Helena langsung memutus telepon sepihak. Sang wanita menghela nafas, memijat keningnya sejenak. Lelah dan frustasi tergambar jelas di wajah wanita berperawakan mungil berusia 26 tahun itu.
"Kali ini apa?Balenciaga? Chanel?" tanya Arvan dengan nada kesal karena turut geram dengan perlakuan si pria penelepon barusan. Arvan merupakan asisten Helena.
"Bukan keduanya. Cepat kau hubungi toko Gucci dan Louis Vuitton. Pesan warna dan seri ini sekarang juga. Kita akan menjemput benda itu ke sana secepatnya." Helena menyodorkan ponsel berisi pesan warna dan nomor seri yang harus ia beli dari pria yang meneleponnya tadi. Tanpa bertanya lagi Arvan pun pamit untuk menunggu Helena diluar sembari segera menghubungi toko benda fashion merk terkenal tersebut.

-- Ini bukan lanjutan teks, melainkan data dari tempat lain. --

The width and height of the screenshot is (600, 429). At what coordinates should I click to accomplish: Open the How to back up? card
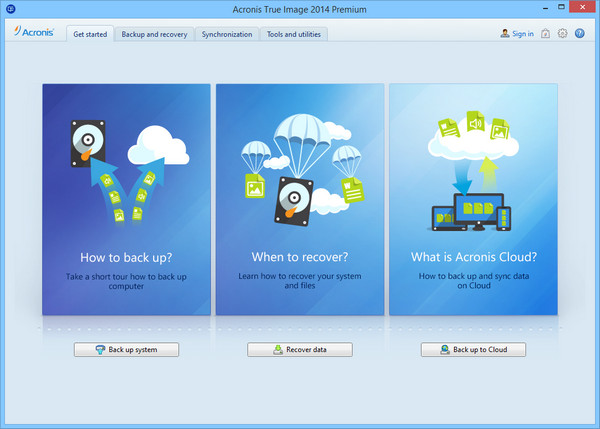click(x=126, y=199)
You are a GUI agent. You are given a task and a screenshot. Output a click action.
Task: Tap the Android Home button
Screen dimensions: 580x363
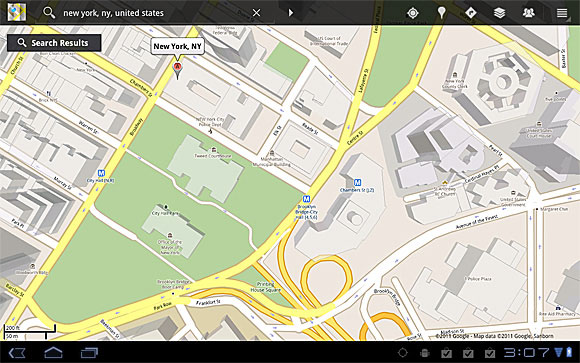tap(53, 352)
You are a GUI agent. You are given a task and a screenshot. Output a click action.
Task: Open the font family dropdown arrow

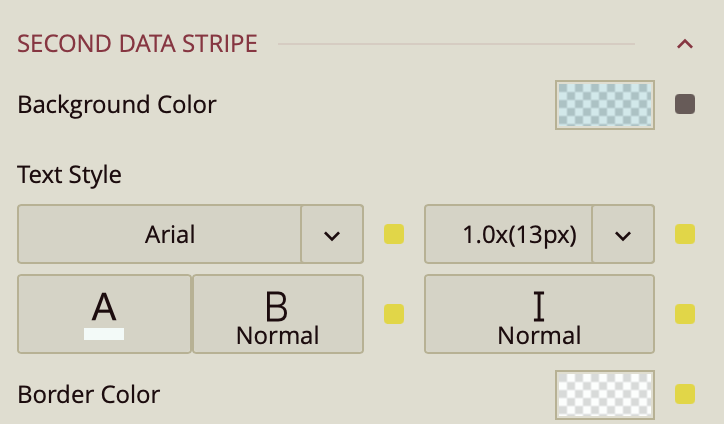331,235
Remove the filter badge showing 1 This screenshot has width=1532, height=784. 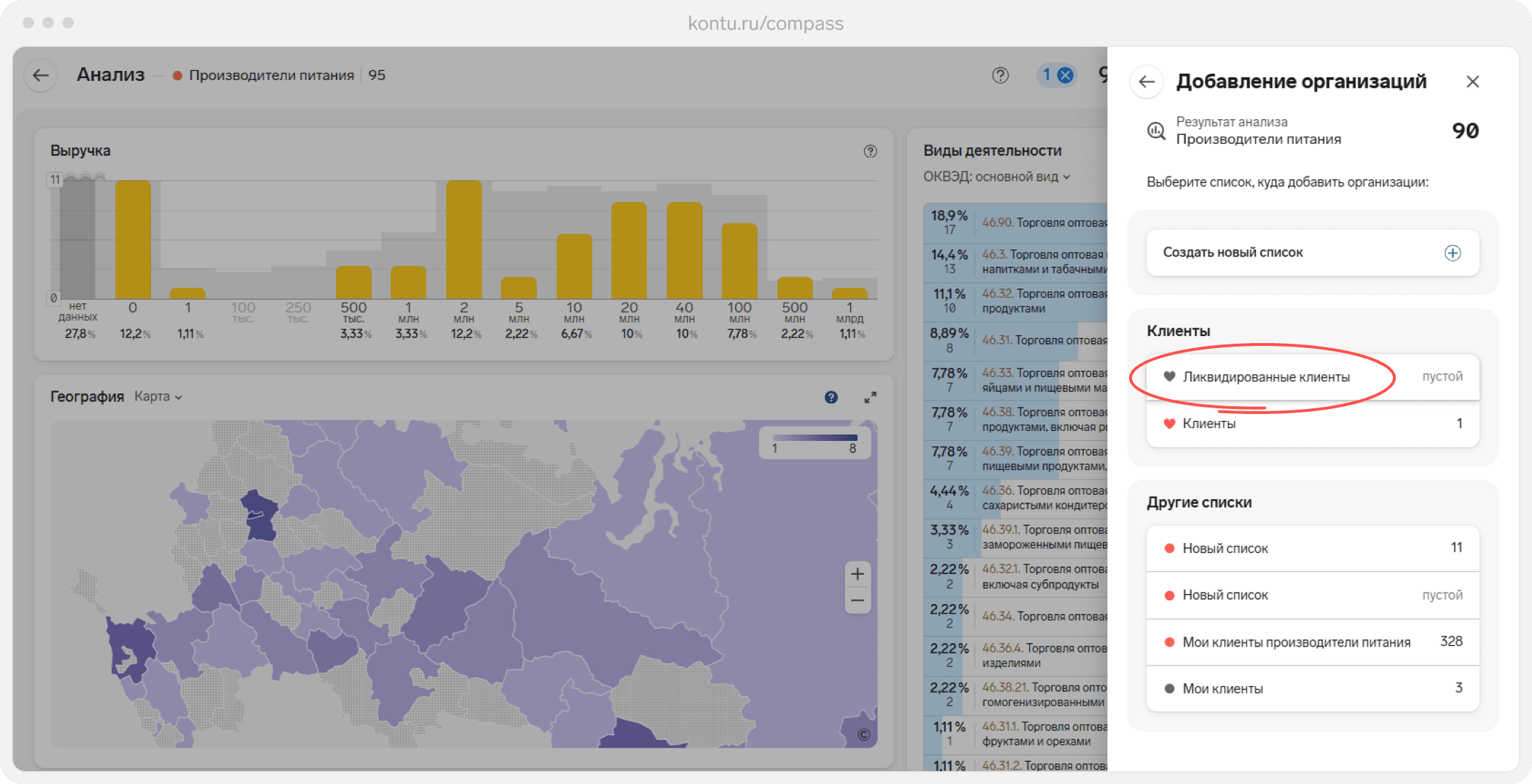[1065, 75]
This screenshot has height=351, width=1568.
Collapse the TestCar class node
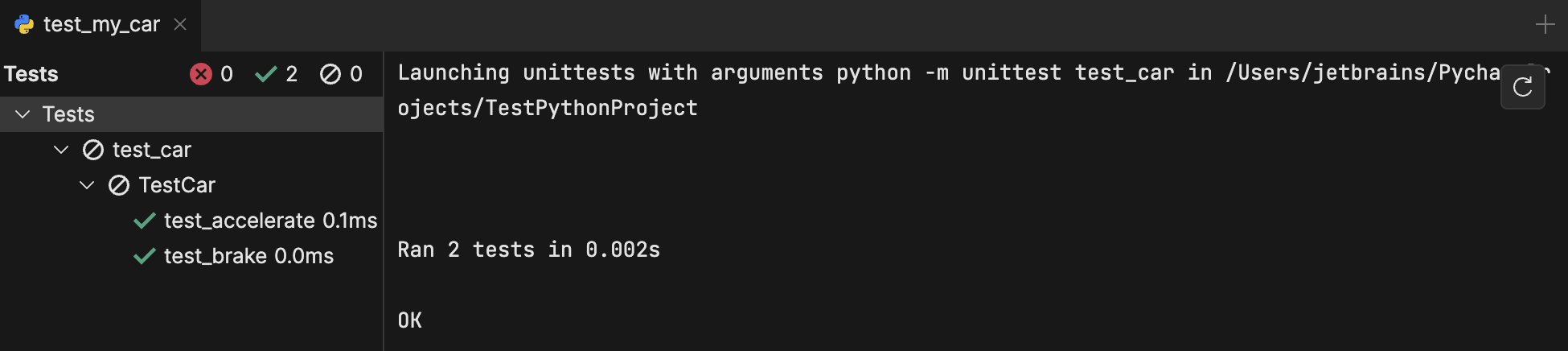[87, 185]
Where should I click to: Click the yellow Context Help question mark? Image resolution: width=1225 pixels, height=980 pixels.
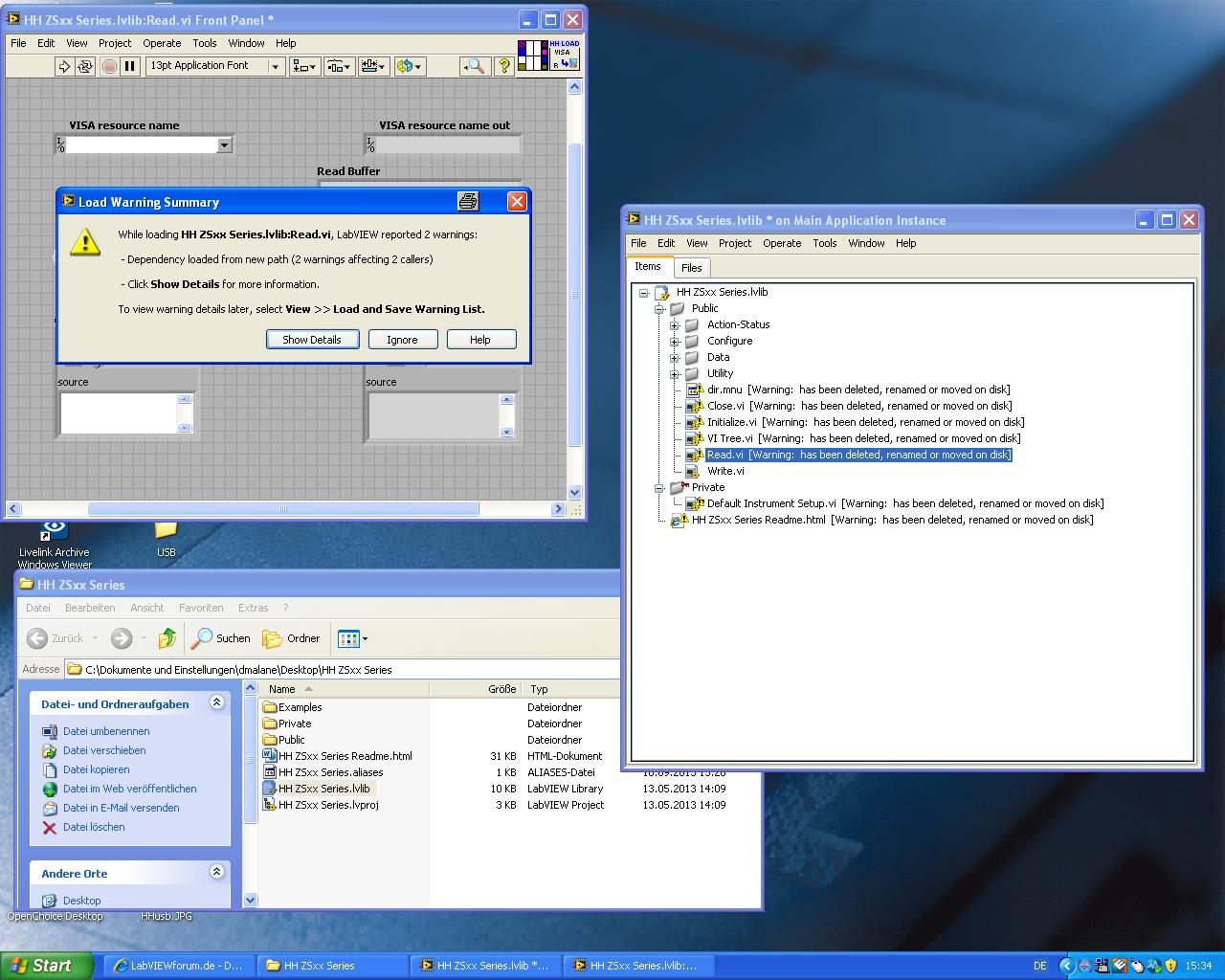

^^^"Ibu, bertahanlah. Kau pasti akan cepat pulih. Inilah usaha yang terbaik yang bisa aku lakukan sekarang. Meskipun jika kau tau... kau pasti akan malu mempunyai Putri sepertiku." Helena membatin pilu sejenak di hadapan tubuh wanita paruh baya yang tengah sadarkan diri lengkap dipenuhi beberapa alat medis sebagai penopang hidup.^^^
..."Aku pamit, Bu"...
...wanita bersurai hitam itu pun mencium lembut pundak tangan sang Ibu sebelum beranjak pergi dari ruang rawat tipe ICU. Orang bilang, kau harus memiliki alasan untuk bertahan hidup. Ibu kandung yang sedang koma adalah alasan kuat untuk Helena tetap berdiri tegak walaupun dirinya sedang diinjak dan dipermainkan oleh takdir. Seperti yang sedang terjadi saat ini, Helena tengah terjebak dalam pernikahan kontrak yang tidak hanya memperlihatkan hati, tetapi juga pikiran, dan tenaganya. Merasa tak punya pilihan lain, Helena menegakkan diri, melangkah maju menuju misi dadakan dari sang suami kali ini. 20 menit kemudian mobil yang ditumpangi oleh Helena telah sampai di basement parkiran Hotel Diamond....
"Ini gila! paparazi di depan Hotel penuh dan sesak. Aku berani bertaruh ada di antara mereka berhasil menyusup dan mengawasi di lantai yang sama dengan suami mu," oceh Arvan mengungkapkan teori dengan mata melebar tak percaya. Namun, wanita bernama lengkap Helena Wijaya yang duduk di sebelahnya sama sekali tak merespon, bahkan terkesan acuh. Helena malah sibuk mempersiapkan segala sesuatunya untuk dibawa menemui pria bertutur kasar yang sayangnya merupakan suami sah sang puan.
"Aku pergi dulu," pamit Helena singkat dengan raut datar kepada Arvan.
"Hel, tunggu!"
panggilan Arvan sukses menghentikan Helena yang hendak menarik tuas pintu mobil. Wanita itu pun menolehkan wajah kepada pria ber-outfit polos shirt hitam lengkap dengan kacamata warna senada.
"Aku yakin ini akan segera berlalu, bertahanlah. Aku akan selalu mendukungmu." Mendengar dukungan dari Arvan, hati Helena cukup tersentuh. Bagi Helena, Arvan tak hanya seorang asisten, akan tetapi satu-satunya teman dekat yang mengetahui betapa berantakan hidupnya sekarang. Bahkan pria itu tak jarang menjadi tameng kala Helena sedang dalam masalah.
"Terima kasih, Van," balas Helna singkat. Tak ingin terlalu larut dalam nelangsa, Helena memilih segera menjalankan tugas dari suaminya.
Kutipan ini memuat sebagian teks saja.